▶ [Job item]: Quote the data below word for word, starting at the line that contains "Image resolution: width=800" and ending with the last line of the data.

Information provided Start Marker

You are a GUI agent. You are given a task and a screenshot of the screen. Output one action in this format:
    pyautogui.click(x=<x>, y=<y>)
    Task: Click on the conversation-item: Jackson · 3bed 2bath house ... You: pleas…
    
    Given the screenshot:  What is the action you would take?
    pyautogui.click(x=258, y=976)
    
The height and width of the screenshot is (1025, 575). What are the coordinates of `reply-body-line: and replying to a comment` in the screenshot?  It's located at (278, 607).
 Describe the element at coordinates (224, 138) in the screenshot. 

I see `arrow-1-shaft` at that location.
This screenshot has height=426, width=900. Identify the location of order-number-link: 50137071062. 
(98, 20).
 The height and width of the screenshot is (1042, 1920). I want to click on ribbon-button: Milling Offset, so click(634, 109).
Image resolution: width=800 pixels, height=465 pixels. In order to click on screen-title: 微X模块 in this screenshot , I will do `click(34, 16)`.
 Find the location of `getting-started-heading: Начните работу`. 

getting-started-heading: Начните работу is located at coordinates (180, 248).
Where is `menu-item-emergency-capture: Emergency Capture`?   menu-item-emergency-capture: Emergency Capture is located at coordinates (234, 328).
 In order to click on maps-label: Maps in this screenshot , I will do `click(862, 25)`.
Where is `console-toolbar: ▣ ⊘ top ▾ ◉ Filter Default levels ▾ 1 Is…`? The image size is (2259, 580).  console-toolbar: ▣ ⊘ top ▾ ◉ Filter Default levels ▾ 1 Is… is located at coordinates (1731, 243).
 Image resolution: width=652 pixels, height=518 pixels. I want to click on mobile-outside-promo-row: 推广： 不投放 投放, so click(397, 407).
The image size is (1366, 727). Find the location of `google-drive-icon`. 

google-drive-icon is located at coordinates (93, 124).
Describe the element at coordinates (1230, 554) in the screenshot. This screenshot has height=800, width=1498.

Information provided End Marker

▶ [Solution to the problem]:
Image resolution: width=800 pixels, height=465 pixels. In order to click on screen-title: 微X模块 in this screenshot , I will do `click(34, 16)`.
 Find the location of `getting-started-heading: Начните работу`. 

getting-started-heading: Начните работу is located at coordinates (180, 248).
Where is `menu-item-emergency-capture: Emergency Capture`?   menu-item-emergency-capture: Emergency Capture is located at coordinates (234, 328).
 In order to click on maps-label: Maps in this screenshot , I will do `click(862, 25)`.
Where is `console-toolbar: ▣ ⊘ top ▾ ◉ Filter Default levels ▾ 1 Is…`? The image size is (2259, 580).  console-toolbar: ▣ ⊘ top ▾ ◉ Filter Default levels ▾ 1 Is… is located at coordinates (1731, 243).
 Image resolution: width=652 pixels, height=518 pixels. I want to click on mobile-outside-promo-row: 推广： 不投放 投放, so click(397, 407).
The image size is (1366, 727). Find the location of `google-drive-icon`. 

google-drive-icon is located at coordinates (93, 124).
Describe the element at coordinates (1230, 554) in the screenshot. This screenshot has height=800, width=1498.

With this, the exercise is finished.